Basic Communication Etiquette 

Everyone has the same communication right and responsibilities.
The conscious ones (sometimes parents and adults) must be impeccable in teaching by example.
“Communication” means coming together as one or using words to “connect”.
People hear more your “tone of voice” and body language than your intention of the words.

What you want to receive must be what you give consistently.
What you think and say and do is teaching everyone…..even when your are in private.
Telling a friend what you don’t want others to hear is heard by the others. (There are no secrets.)
The story you tell begets more similar experiences and stories.

Words can hurt far more than slaps and blows, so choose your words carefully.
Never use name-calling, belittling or “hate” words.
Understand that your modeling teaches everyone how you want to be treated.
Talk about your views, about your feelings, facts and willingness to take responsibility.
“I feel…. I want……..I am willing…….”

When you relate to children ( and adults), speak about their behaviors, not about their person.
Give yourself an opportunity to breathe (count to ten) or take a time-out before you say angry things.
Be focused on what you want to hear and see and do rather than what you want to stop and avoid.
Where you place your attention and emphasis, you feed and what you don’t want will increase.

If you want to win trust and respect, be trustworthy and respectful….consistently.
If you want to hear the truth (no withhold, lies, deceptions or coverups), be totally honest yourself.
If you want to see a change in behavior, change your own behavior, tone of voice, and communication.
If you want to make a difference in a relationship or in a situation, visualize what you really want to be.

Never interrupt.
Find a way to say what you want to say quickly, quietly and with respect.
Be clear about your intention for your communication. ( It can be felt underneath the words.)
Be honest about your own mistakes and admit your wrongs and make amends immediately.

Keep all your relationships and communications impeccable.
No judgments, resentments, guilt’s or blames being held.
Learn to forgive and forget.
Treat others always with honor and dignity, as you wish to be treated.

Stop talking about anyone behind their back.
Children must not be discussed with neighbors and friends.
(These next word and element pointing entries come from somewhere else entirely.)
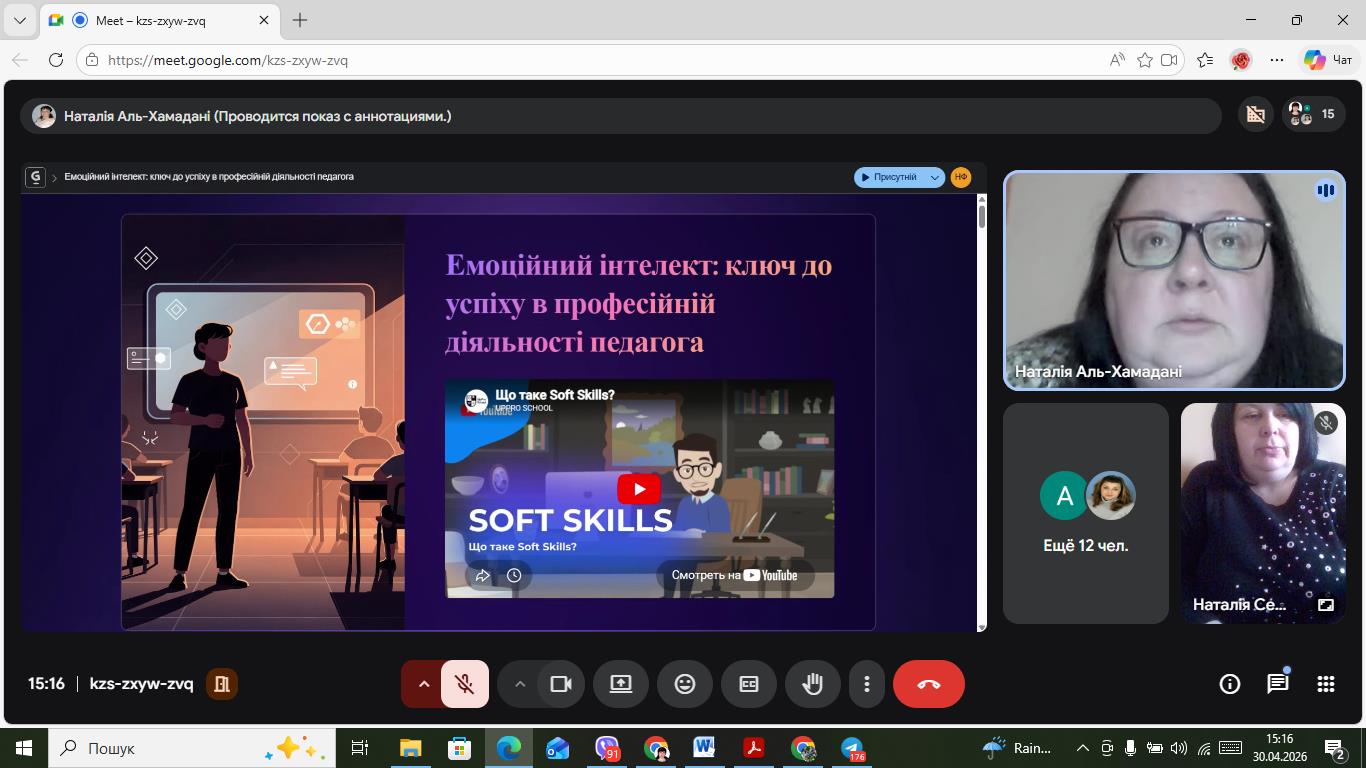Image resolution: width=1366 pixels, height=768 pixels.
Task: Open more options three-dot menu
Action: pyautogui.click(x=867, y=684)
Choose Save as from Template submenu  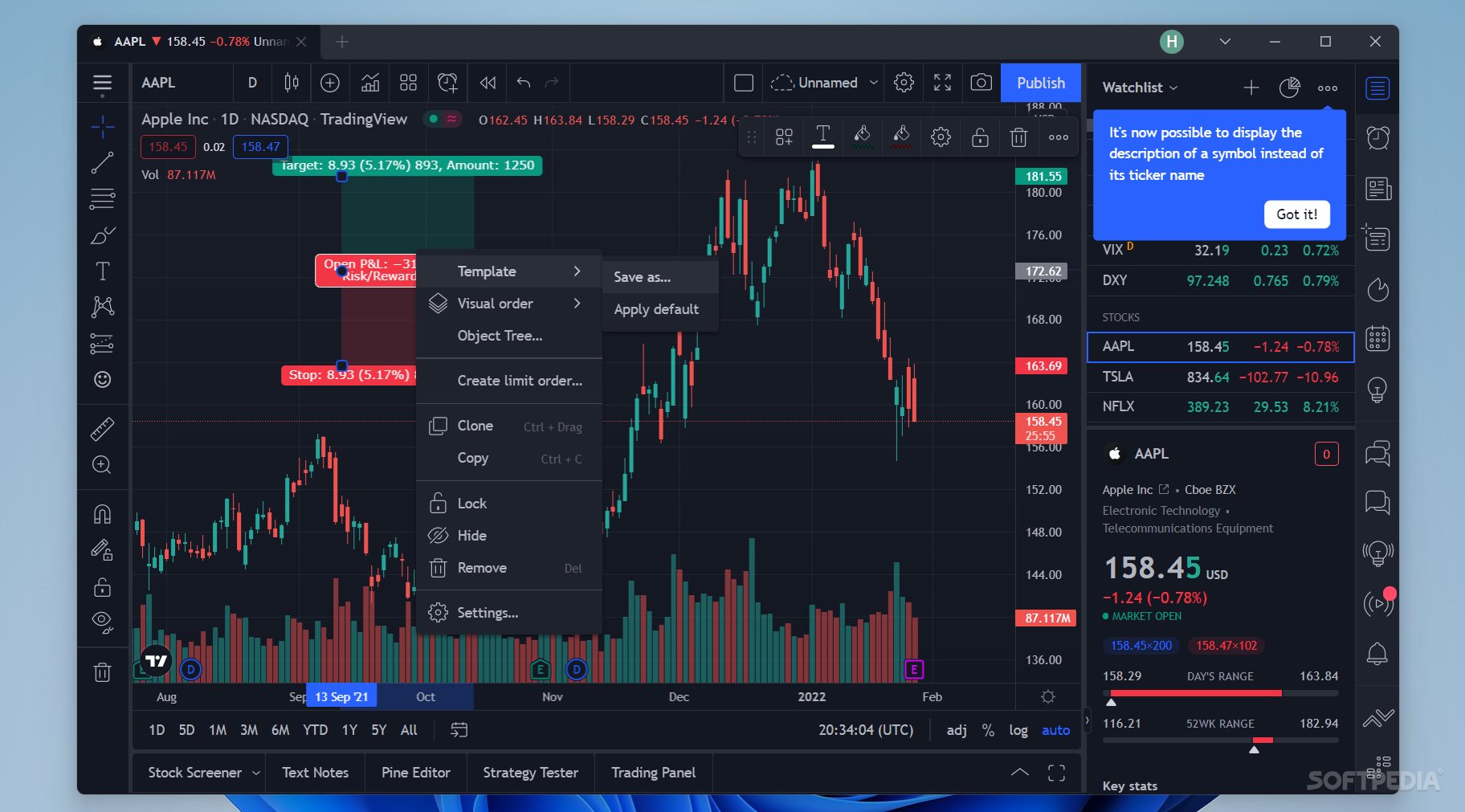point(641,277)
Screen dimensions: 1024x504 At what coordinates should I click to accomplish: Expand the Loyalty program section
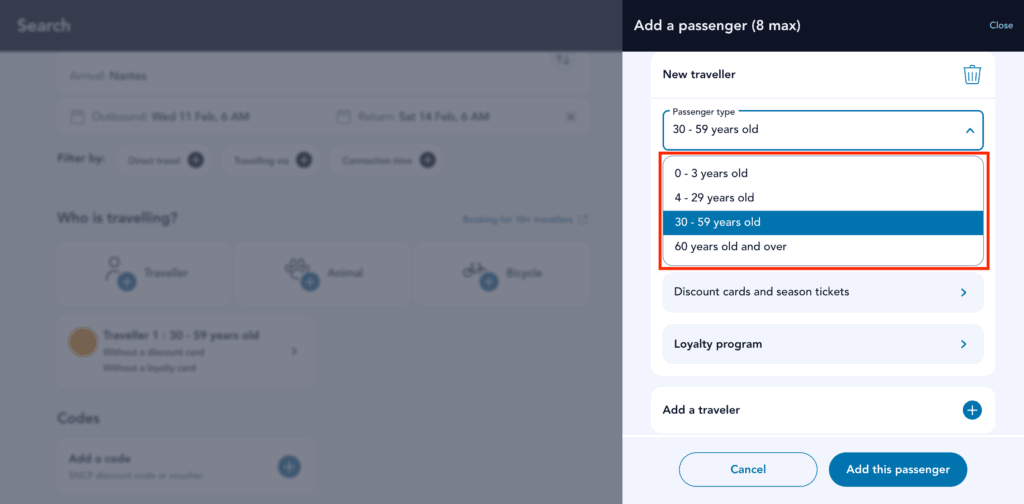point(822,344)
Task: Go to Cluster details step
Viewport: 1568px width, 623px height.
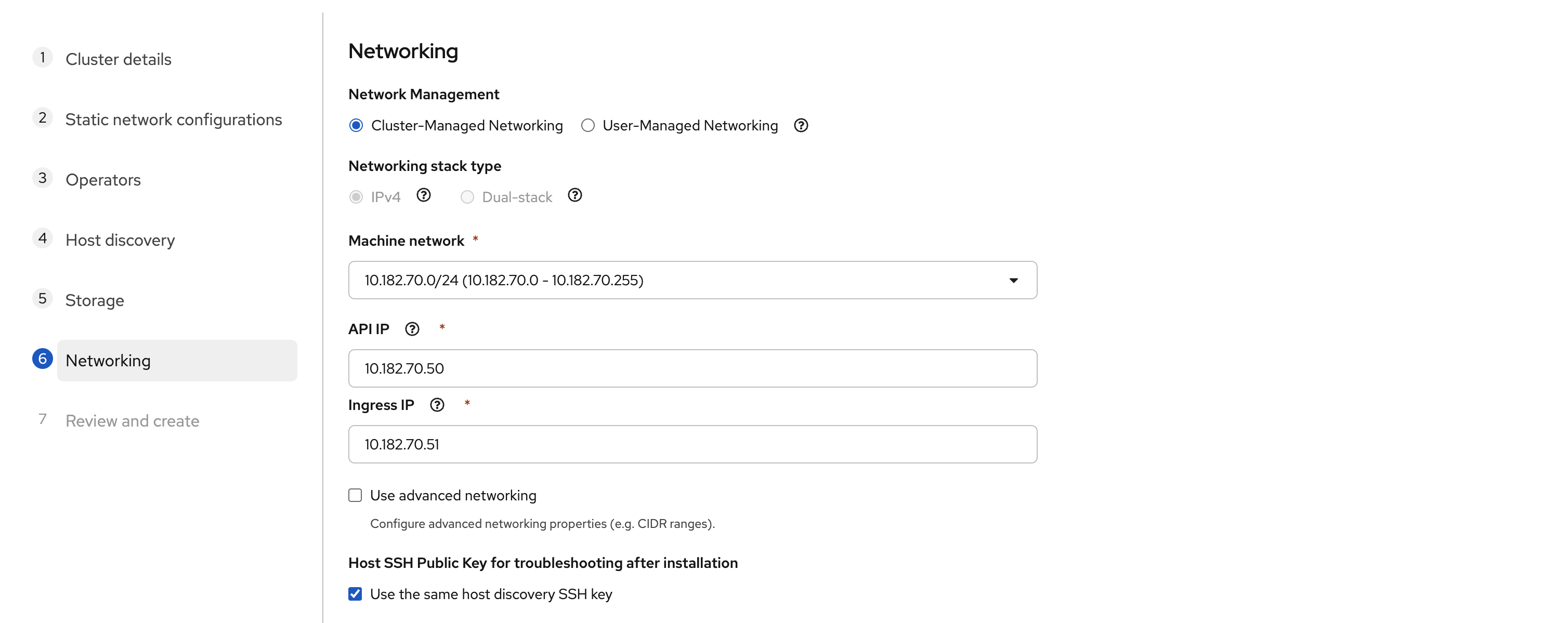Action: 118,59
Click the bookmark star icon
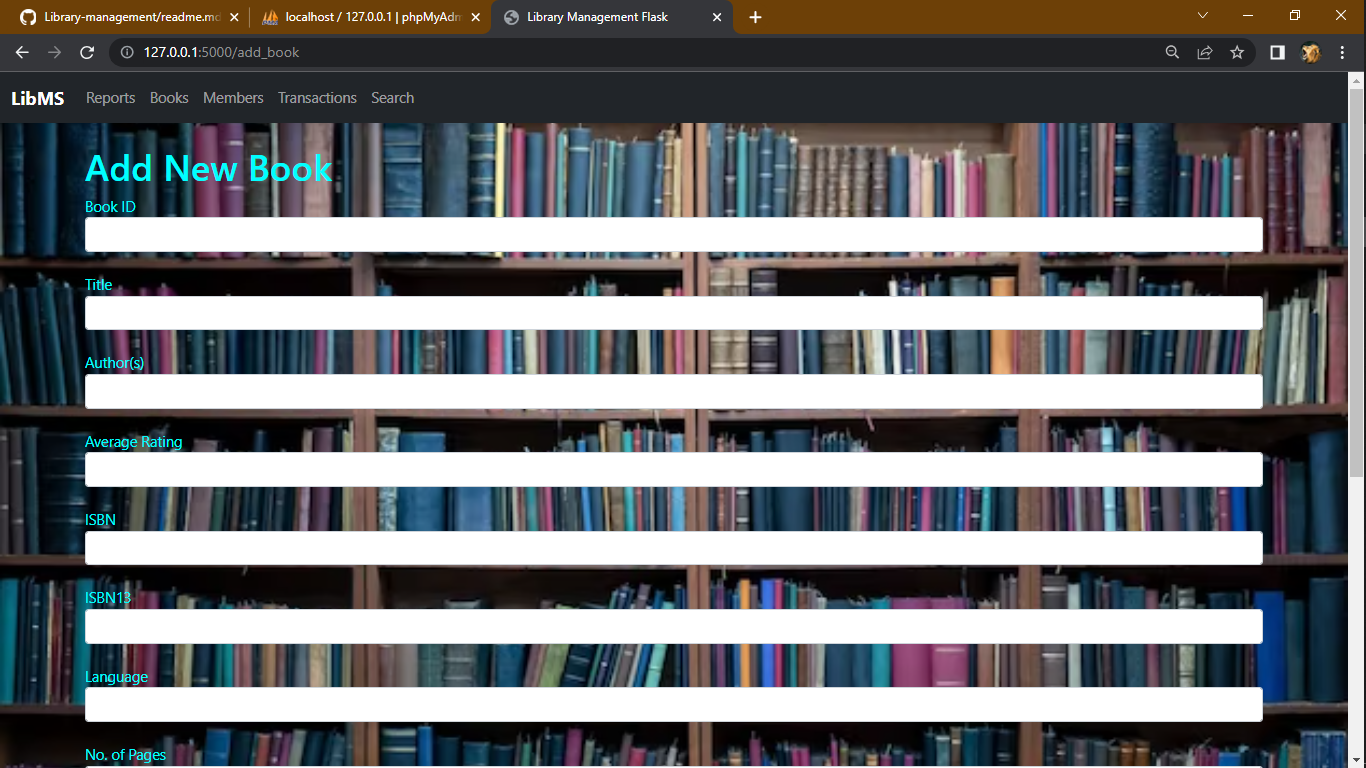Screen dimensions: 1366x768 [1237, 52]
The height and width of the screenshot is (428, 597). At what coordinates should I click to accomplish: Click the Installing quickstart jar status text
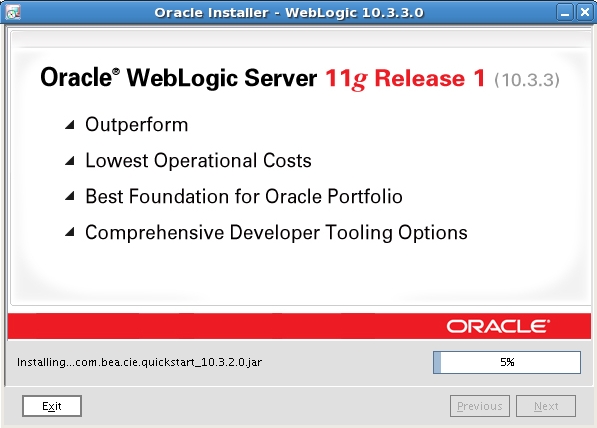tap(139, 362)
How would you feel?
Don’t expect others to be able to communicate the way you do.
Give people a chance to respond. Some need to think or reflect before they can answer.

When you make a mistake, admit your error and correct it immediately or as soon as recognized.
When you don’t know what to do to improve your communication, seek help.
If you are challenged by someone, admit when you do not know.
If they want your help, find resources for help, information and creative solutions.

Change your mind to change your life.
Change your perspective to change your reactions.
Change your attitude to change your experience.
Change your physiology to change your emotions.

Believe it or not, we are entirely 100% responsible for the quality of our communication.
One person can totally change the quality of their relationships.
When you learn a better way to think, perceive, speak and act, you will make an immediate difference.
You are the most conscious person in your family or world, if you are reading this.

We only speak with two messages:
“I am loving, trusting and freeing you.”
Please receive the gift of my unconditional Love.
“I am needy, afraid, lacking Love, trust and freedom.”
Please help me by giving me love and modeling Love.

It is our responsibility to be Love givers wherever we see and remember.
Learn to be conscious and responsible (response able)!